I will leave it there for some time to check out the stability - and report back, but being a Debian based distro that part seems OK already.
And do you have to be a newbie to use this one?

Definitely not! It is Debian based so you can fiddle under the hood as much as you want . It is the system they use in space

To test the lightness of the distro I set the MEM to 1 GB and fired up a terminal with Htop, Firefox with 4 tabs open, and Abiword at the same time. It was all very snappy and stayed under 750 MB of mem.

Re: SolydX:The newbie friendly rolling release?

Posted: 27 May 2014, 18:59
by viking60
Some more checkpoints:

Flash works out of the box,

Java does not work so I have to install icedtea-7-plugin. After that install; java works fine.

Sound works great so I am listening to Youtube (Andrew sisters of course) +1
To make SolydX auto resize when I drag the edges of my Virtualbox; I installed virtualbox-guest-dkms (just search for it in the Software manager and install it).
This works fine.

Re: SolydX:The newbie friendly rolling release?
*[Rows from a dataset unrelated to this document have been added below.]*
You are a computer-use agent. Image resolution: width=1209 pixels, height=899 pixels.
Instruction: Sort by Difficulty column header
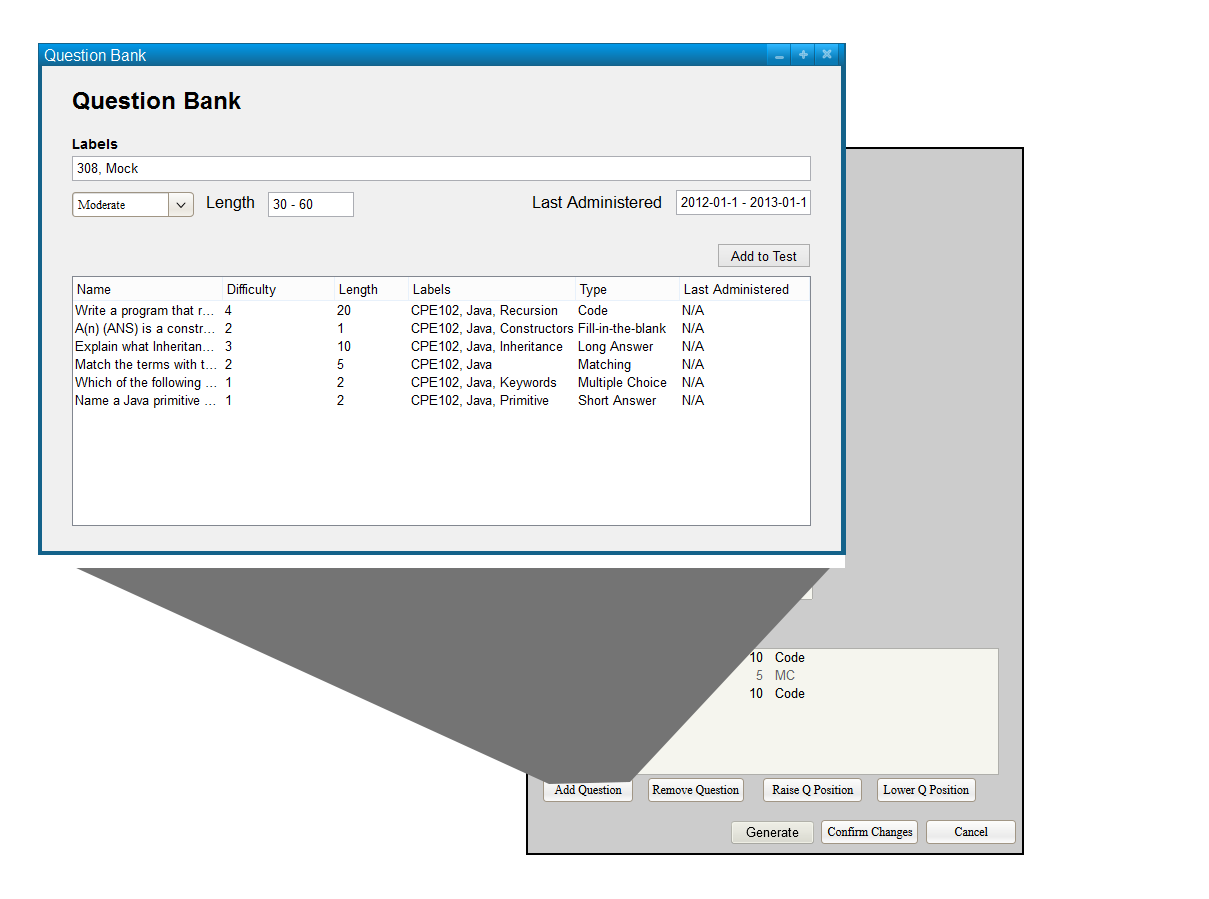coord(277,290)
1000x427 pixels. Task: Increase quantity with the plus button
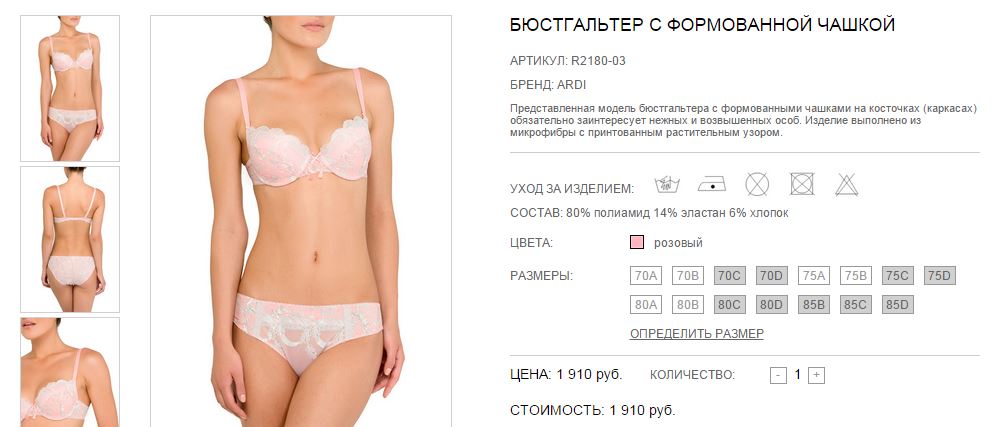tap(816, 375)
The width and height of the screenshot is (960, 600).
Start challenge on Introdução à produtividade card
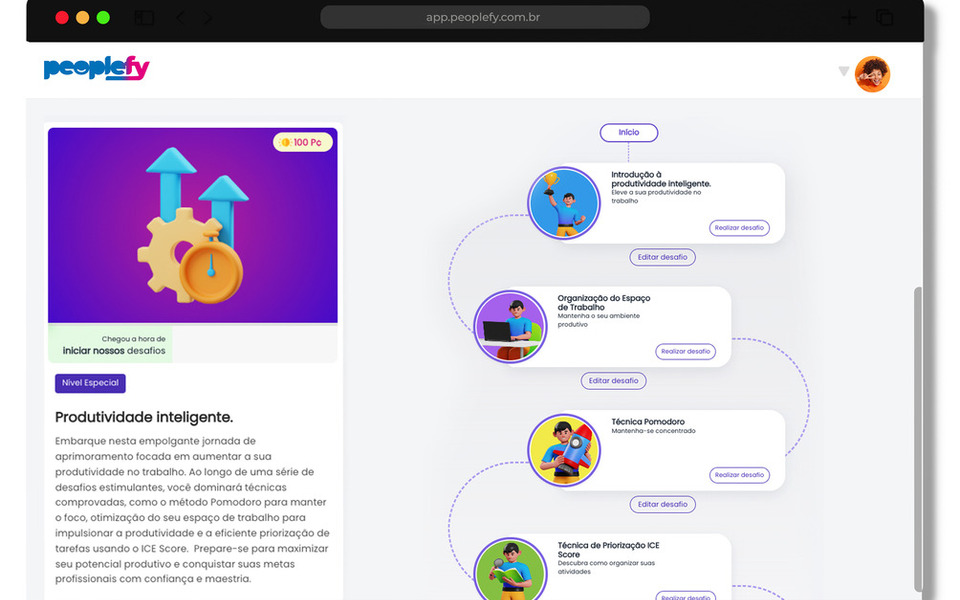[x=739, y=228]
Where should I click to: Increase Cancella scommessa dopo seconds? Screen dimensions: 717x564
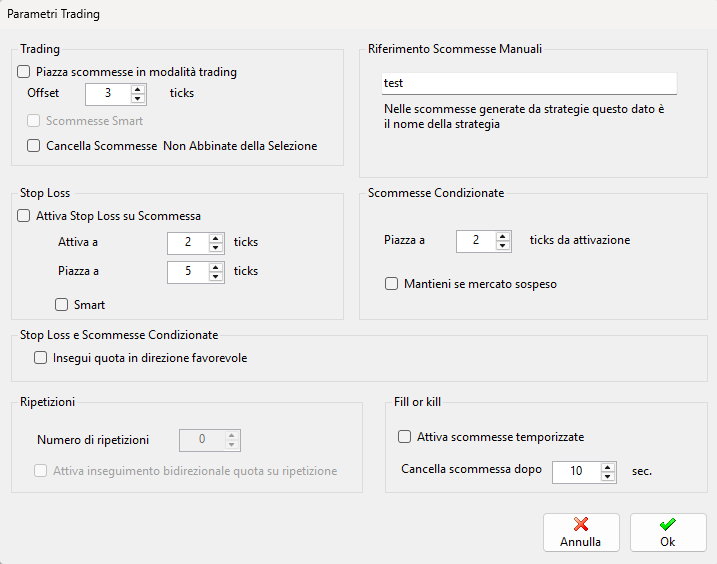coord(607,467)
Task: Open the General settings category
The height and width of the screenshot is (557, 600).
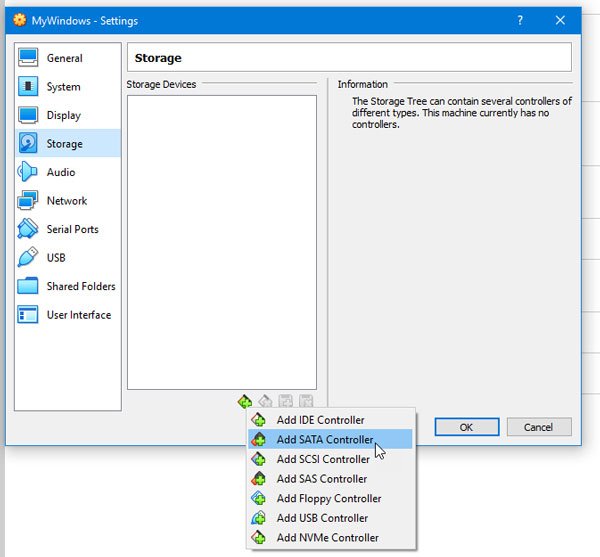Action: [x=64, y=58]
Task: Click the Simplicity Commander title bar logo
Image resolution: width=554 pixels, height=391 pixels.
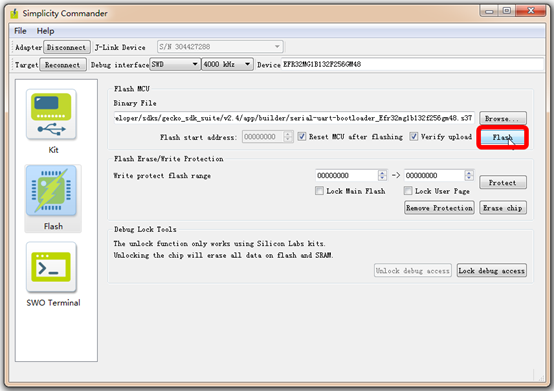Action: coord(14,13)
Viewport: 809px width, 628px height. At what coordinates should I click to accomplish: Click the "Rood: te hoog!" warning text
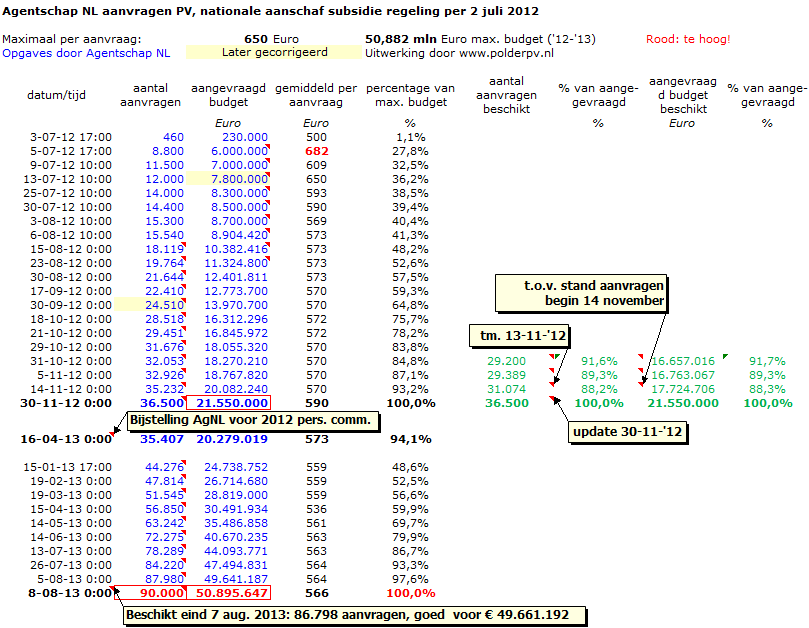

Posted: 28 May 2014, 01:12
by Snorkasaurus
viking60 wrote:To make SolydX auto resize when I drag the edges of my Virtualbox; I installed virtualbox-guest-dkms (just search for it in the Software manager and install it).
This works fine.

Auto-Size Guest worked for me out of the box on VirtualBox v4.3.6 with SolydX/32 v201405. :s

S.

Re: SolydX:The newbie friendly rolling release?

Posted: 28 May 2014, 12:03
by viking60
Hm I have installed the 64bit version even though I have 1 GB mem and one processor (Clasisc 32bit HW). It might have better functionality since 32 bit is going to be phased out.

Re: SolydX:The newbie friendly rolling release?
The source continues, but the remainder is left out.